Le CV anonyme : faut-il éviter la discrimination ?
Posted in actualité on novembre 5th, 2009 by Julien PIERRE – 4 CommentsLe CV anonyme est au cœur d'une campagne de relance à travers une expérimentation initiée par "le commissaire à la diversité et à l'égalité des chances, Yazid Sabeg, accompagné du ministre du travail, Xavier Darcos, du ministre de l'immigration, Eric Besson, et du secrétaire d'Etat à l'emploi, Laurent Wauquiez" (source : Le Monde du 03/11/2009).
Rendu obligatoire par la Loi sur l'égalité des chances (art. L1221-7 du Code du Travail), mais n'ayant jamais bénéficié d'un décret d'application, le CV anonyme devrait concerner toutes les entreprises de plus de 50 salariés. On dénombre quelques grandes entreprises (Axa, Accor, la RATP, le Conseil Régional d'Aquitaine) et des agences de recrutement(1) qui ont à coeur de lutter contre la discrimination à l'embauche.
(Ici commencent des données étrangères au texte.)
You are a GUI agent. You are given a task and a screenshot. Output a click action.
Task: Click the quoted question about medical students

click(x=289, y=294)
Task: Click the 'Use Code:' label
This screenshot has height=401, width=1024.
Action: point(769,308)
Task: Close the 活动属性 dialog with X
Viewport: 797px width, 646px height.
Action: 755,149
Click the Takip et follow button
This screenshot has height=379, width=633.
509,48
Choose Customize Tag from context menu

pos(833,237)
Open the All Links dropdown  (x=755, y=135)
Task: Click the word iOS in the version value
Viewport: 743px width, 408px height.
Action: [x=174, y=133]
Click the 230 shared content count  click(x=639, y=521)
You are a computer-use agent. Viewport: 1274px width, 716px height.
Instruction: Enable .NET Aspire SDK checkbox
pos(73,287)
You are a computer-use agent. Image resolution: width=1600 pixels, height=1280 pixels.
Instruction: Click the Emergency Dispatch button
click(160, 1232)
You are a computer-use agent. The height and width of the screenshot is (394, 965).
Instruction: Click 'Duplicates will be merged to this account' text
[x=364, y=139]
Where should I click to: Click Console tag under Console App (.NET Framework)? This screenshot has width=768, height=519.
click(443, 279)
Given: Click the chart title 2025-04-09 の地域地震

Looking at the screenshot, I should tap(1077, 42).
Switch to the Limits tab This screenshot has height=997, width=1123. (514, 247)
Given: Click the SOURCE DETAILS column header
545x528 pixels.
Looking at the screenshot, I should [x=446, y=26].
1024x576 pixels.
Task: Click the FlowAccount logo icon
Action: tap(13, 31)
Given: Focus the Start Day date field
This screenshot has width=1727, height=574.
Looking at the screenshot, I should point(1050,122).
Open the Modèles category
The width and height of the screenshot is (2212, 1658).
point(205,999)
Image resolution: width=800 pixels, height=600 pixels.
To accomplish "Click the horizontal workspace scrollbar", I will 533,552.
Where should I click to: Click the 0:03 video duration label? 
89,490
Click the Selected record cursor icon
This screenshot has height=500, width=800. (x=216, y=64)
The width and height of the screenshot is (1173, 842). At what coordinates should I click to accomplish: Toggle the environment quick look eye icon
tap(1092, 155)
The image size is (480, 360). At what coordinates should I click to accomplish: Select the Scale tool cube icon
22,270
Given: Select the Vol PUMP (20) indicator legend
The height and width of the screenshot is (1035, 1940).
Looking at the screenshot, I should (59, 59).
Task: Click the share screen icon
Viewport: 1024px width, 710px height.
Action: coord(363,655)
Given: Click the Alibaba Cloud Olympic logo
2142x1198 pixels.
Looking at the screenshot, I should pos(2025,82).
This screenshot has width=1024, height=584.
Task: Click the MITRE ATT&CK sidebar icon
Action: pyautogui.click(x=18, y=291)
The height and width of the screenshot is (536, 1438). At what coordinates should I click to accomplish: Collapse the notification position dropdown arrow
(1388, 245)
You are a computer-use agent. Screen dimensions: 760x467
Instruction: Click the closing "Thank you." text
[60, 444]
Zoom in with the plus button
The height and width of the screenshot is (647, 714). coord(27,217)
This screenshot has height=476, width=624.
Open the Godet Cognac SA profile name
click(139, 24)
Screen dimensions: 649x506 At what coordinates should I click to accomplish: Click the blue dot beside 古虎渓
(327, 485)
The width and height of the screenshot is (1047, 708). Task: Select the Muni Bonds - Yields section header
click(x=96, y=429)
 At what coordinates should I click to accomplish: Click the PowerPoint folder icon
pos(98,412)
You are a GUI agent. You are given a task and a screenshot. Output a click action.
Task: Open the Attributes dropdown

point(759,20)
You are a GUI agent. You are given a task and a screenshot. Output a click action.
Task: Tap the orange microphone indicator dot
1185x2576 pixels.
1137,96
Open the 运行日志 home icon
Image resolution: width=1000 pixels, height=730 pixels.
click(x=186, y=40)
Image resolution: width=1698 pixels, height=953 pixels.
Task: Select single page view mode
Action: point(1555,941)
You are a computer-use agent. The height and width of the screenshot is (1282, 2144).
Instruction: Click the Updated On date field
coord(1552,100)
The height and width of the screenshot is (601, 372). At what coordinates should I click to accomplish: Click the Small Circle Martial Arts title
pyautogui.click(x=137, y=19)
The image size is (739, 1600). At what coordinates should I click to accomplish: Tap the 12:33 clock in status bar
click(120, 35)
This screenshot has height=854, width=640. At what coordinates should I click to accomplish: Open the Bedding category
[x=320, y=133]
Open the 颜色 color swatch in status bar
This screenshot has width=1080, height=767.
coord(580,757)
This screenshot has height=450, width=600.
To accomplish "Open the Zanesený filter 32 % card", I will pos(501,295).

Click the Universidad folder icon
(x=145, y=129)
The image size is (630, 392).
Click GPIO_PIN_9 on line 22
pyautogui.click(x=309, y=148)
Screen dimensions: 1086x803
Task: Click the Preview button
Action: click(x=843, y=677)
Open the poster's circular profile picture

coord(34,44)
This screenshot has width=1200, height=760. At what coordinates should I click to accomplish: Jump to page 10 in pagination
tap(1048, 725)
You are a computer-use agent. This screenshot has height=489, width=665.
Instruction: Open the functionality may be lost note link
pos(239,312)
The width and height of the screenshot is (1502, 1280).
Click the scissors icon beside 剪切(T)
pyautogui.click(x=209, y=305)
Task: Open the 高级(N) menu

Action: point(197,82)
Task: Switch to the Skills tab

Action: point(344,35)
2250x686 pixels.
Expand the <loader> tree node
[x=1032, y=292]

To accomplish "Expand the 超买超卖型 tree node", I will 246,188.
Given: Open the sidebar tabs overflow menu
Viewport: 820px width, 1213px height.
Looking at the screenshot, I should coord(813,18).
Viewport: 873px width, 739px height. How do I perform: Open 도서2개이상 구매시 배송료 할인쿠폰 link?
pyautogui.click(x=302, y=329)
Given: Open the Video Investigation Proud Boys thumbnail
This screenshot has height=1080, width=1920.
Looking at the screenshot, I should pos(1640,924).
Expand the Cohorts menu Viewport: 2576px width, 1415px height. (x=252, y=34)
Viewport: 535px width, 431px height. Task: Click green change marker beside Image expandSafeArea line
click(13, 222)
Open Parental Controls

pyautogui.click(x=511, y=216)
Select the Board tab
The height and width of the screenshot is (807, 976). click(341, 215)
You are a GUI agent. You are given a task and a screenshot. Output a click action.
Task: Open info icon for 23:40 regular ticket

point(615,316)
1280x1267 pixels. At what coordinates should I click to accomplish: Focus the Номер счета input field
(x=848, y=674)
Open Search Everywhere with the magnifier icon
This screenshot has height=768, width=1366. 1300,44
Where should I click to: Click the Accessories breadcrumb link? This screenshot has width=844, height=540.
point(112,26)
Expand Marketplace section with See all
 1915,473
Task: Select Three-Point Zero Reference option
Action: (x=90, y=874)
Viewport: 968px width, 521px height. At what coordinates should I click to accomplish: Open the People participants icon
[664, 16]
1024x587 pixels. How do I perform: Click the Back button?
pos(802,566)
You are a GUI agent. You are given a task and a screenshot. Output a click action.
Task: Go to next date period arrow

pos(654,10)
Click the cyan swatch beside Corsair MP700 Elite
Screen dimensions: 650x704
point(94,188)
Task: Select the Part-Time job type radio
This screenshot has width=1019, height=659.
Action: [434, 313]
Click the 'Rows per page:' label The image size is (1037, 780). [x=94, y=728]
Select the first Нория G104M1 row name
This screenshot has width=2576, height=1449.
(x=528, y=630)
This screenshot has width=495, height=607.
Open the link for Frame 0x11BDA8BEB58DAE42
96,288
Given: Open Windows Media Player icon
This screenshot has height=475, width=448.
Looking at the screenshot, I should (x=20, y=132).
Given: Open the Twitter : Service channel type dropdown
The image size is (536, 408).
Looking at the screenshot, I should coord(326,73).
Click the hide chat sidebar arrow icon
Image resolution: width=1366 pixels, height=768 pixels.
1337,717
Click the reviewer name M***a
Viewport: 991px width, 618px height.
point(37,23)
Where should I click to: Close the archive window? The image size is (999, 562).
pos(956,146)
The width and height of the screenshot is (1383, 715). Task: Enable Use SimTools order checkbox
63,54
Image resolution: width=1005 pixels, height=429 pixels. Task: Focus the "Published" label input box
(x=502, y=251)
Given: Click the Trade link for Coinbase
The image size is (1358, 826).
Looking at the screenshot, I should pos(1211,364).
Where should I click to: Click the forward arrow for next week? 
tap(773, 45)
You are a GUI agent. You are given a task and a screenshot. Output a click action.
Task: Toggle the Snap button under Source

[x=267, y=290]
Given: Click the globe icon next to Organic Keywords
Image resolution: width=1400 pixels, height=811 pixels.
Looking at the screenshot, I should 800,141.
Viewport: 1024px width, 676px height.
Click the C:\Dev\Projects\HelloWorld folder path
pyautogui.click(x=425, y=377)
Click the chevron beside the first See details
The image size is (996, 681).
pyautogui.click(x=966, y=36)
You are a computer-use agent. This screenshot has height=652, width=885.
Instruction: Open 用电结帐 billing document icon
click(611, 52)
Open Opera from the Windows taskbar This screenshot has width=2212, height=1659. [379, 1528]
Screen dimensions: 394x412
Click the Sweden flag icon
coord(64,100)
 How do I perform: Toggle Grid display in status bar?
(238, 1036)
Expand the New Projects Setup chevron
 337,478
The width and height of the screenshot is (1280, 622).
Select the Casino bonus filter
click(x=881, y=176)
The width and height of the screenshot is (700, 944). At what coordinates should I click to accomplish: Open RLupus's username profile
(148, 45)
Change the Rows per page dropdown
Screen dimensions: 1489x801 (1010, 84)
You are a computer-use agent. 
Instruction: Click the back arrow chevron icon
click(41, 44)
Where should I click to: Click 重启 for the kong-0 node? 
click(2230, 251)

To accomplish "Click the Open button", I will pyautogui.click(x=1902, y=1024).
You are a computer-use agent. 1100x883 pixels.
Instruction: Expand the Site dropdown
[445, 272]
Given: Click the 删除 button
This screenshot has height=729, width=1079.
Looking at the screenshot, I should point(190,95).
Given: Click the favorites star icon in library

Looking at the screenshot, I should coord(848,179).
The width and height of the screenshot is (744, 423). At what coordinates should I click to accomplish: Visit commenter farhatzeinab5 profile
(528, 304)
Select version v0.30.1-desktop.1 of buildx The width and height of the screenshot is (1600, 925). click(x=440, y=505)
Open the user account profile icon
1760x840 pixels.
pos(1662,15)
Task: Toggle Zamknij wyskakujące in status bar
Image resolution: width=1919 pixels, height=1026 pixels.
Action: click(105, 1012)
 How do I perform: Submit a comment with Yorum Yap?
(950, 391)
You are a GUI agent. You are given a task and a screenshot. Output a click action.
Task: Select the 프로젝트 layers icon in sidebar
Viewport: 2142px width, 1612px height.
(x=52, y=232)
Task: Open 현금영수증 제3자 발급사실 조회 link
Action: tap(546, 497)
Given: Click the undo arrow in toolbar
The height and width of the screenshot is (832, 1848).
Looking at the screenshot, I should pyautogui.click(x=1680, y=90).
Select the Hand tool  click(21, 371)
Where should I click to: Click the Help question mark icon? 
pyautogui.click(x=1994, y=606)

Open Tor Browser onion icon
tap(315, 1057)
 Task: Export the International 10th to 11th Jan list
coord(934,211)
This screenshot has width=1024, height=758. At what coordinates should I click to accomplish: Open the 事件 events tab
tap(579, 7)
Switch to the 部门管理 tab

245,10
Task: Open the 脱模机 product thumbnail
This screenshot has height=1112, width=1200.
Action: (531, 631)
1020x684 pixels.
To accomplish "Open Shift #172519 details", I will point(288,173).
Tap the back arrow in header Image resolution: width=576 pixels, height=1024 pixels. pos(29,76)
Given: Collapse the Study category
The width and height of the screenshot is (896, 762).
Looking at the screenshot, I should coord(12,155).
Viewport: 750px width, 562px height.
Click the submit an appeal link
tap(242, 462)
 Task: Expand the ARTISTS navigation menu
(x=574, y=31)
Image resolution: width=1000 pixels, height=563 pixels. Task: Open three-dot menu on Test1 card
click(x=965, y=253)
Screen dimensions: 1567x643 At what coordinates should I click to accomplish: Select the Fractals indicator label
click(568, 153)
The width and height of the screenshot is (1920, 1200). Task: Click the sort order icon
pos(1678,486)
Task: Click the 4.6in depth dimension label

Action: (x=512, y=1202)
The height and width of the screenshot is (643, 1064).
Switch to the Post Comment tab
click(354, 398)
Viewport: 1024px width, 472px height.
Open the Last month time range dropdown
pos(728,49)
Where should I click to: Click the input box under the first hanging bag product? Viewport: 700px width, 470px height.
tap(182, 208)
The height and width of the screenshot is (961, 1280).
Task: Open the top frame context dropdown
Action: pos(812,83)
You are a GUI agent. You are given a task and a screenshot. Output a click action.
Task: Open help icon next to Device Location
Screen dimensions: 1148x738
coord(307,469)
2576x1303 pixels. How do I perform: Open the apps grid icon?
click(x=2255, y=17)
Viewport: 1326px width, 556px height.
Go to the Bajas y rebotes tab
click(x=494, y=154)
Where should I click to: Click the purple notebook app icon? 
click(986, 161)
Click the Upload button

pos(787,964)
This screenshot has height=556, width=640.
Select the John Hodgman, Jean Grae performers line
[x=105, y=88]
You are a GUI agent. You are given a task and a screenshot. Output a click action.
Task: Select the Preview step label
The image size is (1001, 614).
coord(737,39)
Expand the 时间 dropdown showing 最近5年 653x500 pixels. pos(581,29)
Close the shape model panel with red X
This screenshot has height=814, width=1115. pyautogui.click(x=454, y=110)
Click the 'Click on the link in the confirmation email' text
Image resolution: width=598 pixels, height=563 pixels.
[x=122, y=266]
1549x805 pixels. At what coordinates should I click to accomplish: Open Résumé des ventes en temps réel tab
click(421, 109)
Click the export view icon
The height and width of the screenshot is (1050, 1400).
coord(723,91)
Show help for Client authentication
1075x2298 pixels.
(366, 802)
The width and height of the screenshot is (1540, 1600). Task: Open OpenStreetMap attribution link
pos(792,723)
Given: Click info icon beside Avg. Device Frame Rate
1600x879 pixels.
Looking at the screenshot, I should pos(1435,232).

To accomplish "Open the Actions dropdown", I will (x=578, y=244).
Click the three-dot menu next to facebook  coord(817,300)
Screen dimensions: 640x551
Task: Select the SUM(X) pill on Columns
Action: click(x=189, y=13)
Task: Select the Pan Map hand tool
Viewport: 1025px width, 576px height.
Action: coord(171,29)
Le CV anonyme devrait permettre d'éviter les refus qu'essuyent les femmes, les personnes issues de l'immigration ou avec un patronyme à consonance étrangère, ainsi que les 'séniors'. Le dispositif prévoit effectivement d'anonymiser les CV (et les lettres de motivation ?) en effaçant toute référence ethnique ou raciale, toute référence de genre et d'âge. Le Pôle Emploi se propose comme support technique dans le processus d'anonymisation. Il existe aussi des acteurs en ligne (cvanonyme.fr) ou des entreprises privées (Step:\). Son DG, interviewé sur FranceInfo aujourd'hui, précisait qu'il anonymisait aussi les 'hobbies', indices d'activités de genre (sports masculins, par exemple).
On peut évidemment s'interroger sur le succès de cet outil, au vu des difficultés que pourraient rencontrer les PME à anonymiser en interne les CV (le coût de l'externalisation du process étant par nature rédhibitoire). Mais à l'heure de la discrimination positive (tant vantée justement par l'instigateur du CV anonyme), il faudrait s'interroger sur le paradoxe du CV anonyme face aux réseaux sociaux, qui repose-nt la question d'un équilibre à trouver pour l'individu, entre discrétion, distinction et discrimination..
En effet, des plateformes comme LinkedIn, Viadeo ou DoYouBuzz peuvent être considérer (en dehors de l'aspect réseautage) comme participant d'une discrimination.
- "Mettez-vous en valeur", nous dit DoYouBuzz !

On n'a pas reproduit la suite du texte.